Research Project: Improving Nutrient Use Efficiency and Mitigating Nutrient and Pathogen Losses from Dairy Production Systems

Location: Environmentally Integrated Dairy Management Research

Title: Low disturbance manure incorporation benefits

item Young, Eric

Submitted to: Forage Focus
Publication Type: Trade Journal
Publication Acceptance Date: 12/9/2020
Publication Date: 12/15/2020
Citation: Young, E.O. 2020. Low disturbance manure incorporation benefits. Forage Focus. December 2020 issue. pg. 20-21.

Interpretive Summary:

Technical Abstract: Manure management is an important economic and environmental consideration on dairy farms. Medium to large dairy facilities frequently manage large volumes of liquid manure (<15% solids) that can provide a substantial fraction of annual nitrogen (N) and phosphorus (P) needs for hay and grain/silage crops if properly managed. Incorporating manure via tillage increases ammonia N retention but also affects erosion and is unsuitable for perennial forages.
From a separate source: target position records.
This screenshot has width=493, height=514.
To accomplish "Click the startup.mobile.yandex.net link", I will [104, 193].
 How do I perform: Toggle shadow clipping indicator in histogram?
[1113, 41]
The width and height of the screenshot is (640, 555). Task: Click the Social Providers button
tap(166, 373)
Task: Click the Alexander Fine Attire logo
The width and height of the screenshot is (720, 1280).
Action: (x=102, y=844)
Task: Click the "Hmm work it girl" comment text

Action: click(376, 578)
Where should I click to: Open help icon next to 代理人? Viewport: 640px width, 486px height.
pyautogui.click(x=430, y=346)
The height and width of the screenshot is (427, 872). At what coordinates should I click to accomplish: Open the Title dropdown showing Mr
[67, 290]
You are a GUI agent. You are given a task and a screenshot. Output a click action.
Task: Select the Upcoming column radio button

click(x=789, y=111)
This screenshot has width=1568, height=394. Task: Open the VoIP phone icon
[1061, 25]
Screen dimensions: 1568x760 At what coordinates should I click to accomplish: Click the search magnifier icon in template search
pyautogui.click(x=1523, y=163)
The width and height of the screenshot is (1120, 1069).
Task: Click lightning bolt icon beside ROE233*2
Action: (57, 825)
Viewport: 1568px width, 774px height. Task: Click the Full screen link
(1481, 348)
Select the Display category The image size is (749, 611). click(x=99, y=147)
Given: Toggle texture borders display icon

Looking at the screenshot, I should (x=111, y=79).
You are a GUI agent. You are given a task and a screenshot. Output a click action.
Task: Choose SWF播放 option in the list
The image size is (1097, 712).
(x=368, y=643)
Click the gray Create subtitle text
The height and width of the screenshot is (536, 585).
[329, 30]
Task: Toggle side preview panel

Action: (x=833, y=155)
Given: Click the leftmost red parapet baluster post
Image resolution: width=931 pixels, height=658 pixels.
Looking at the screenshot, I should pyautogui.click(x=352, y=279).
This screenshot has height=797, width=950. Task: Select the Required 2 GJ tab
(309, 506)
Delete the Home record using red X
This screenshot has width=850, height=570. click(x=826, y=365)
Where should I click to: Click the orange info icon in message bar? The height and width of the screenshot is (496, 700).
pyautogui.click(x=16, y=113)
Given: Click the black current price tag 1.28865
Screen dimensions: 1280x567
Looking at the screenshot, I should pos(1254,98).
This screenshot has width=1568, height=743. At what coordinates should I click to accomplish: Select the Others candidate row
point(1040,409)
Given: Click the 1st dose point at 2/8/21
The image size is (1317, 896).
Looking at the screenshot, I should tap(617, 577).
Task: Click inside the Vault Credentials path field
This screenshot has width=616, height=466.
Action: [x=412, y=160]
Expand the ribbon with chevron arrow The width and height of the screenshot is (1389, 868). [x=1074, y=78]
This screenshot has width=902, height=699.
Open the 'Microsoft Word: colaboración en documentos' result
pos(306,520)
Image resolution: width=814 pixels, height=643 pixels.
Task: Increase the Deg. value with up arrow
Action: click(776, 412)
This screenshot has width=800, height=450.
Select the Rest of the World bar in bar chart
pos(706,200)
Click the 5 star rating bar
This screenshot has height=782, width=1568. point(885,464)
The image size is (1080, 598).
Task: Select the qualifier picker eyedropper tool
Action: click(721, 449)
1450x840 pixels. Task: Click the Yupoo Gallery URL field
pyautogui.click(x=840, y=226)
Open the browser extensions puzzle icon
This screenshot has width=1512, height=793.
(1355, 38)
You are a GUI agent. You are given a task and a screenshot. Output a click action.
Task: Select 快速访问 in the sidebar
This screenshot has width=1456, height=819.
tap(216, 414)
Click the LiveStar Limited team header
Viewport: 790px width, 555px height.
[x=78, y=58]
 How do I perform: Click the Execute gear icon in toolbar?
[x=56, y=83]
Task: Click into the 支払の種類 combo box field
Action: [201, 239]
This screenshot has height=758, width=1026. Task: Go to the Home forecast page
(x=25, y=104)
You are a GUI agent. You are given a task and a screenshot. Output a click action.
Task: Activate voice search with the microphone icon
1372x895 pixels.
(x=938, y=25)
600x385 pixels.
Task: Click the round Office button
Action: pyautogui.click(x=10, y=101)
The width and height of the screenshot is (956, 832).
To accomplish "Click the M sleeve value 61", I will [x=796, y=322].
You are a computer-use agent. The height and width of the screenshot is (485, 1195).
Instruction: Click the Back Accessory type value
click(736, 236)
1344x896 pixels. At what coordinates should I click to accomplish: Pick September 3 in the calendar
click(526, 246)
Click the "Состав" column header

Low disturbance manure incorporation equipment (LDMI) is designed to facilitate interaction between soil and manure with less soil disturbance than traditional tillage-based incorporation. Multi-year research conducted at the USDA-ARS unit in Marshfield, Wisconsin compared agronomic and environmental impacts of LDMI for hay and corn silage crops. Liquid manure was applied using shallow disk injection, banded application with/without aeration, strip-till injection (corn only) and broadcast (unincorporated), along with no manure controls. Alfalfa-grass plots received manure after each cutting whereas manure was applied to corn plots in the fall after silage harvest. In the hay crop trial, shallow disk injection retained significantly more manure N and dissolved P in simulated runoff experiments compared to other methods and did not appear to negatively affect forage stand integrity. Strip-till injection (shallow disk ) also conserved more N when used in the corn silage system, producing corn yields similar to spring applied urea-N-only treatments (applied at 134 and 200 kg total N/ha/yr). Overall, results suggest that LDMI methods offer the potential to increase manure N and P use efficiency for liquid manure applied to corn and hay crops with lower erosion and nutrient loss potential compared to broadcast applications.